## Excerpted passage
The skidder performance was assessed by means of classic cycle-level time studies [31]. In particular, the researchers determined the cycle time, skidding distance, load size and travel speed.

The cycle time was measured using a precision stopwatch and split into the following elements (work steps):

• Travel Empty: begins when the skidder leaves the landing and ends when the skidder stops to pick up its load.
• Load: begins the moment the skidder stops travelling to pick up its load and ends when the skidder begins its return journey to the landing.
• Travel Loaded: begins when the skidder leaves the loading site with a load and ends when it starts manoeuvring its load onto the surge pile at the landing.
• Unload: begins when skidder starts the unloading manoeuvre and ends when the empty skidder realigns its frame and start backing up towards the loading zone down the hillside.
• Delay: All delays were recorded separately, together with the reasons why the operation stopped.

The extraction distance (m) was measured for each cycle using a laser range finder.

The load volume was estimated by recording the number of stems in each load and multiplying that number for the average stem size. In order to increase accuracy, the stems were categorised as either small or large. The respective mean volumes were obtained by getting the processor to scale 24 stems and recording the individual merchantable volume of each of them. The 24 records were arranged by increasing size, and then the list was split in the middle in order to get two mean values, with the larger one (1.6 m³) taken as the reference volume for large trees and the smaller one (0.75 m³) for small trees. That way, we were able to get a reasonably accurate estimate of the turn volume without stopping the operation or risking an accident.

On skid trail A, the travel speed was recorded by a GPS unit (Garmin Ltd., Olathe, KS, USA) attached to the skidder and fitted with its own aerial.

## List of tasks
1. From the passage on skidder performance, repeat the words from "The skidder performance" up to and including "to the landing.".
2. According to the passage on skidder performance, what tool measured the extraction distance for each cycle?

## Information supplied
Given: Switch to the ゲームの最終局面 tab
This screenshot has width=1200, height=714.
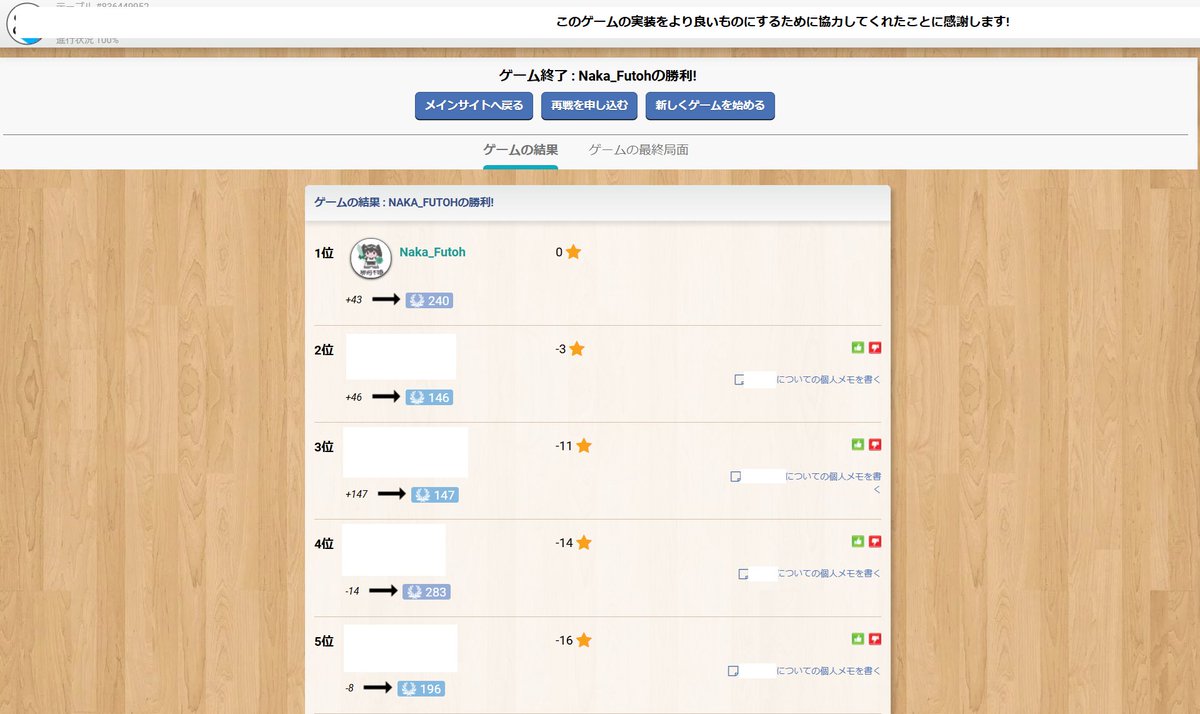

## Results of the tasks
1.
The skidder performance was assessed by means of classic cycle-level time studies [31]. In particular, the researchers determined the cycle time, skidding distance, load size and travel speed.

The cycle time was measured using a precision stopwatch and split into the following elements (work steps):

• Travel Empty: begins when the skidder leaves the landing and ends when the skidder stops to pick up its load.
• Load: begins the moment the skidder stops travelling to pick up its load and ends when the skidder begins its return journey to the landing.

2. A laser range finder.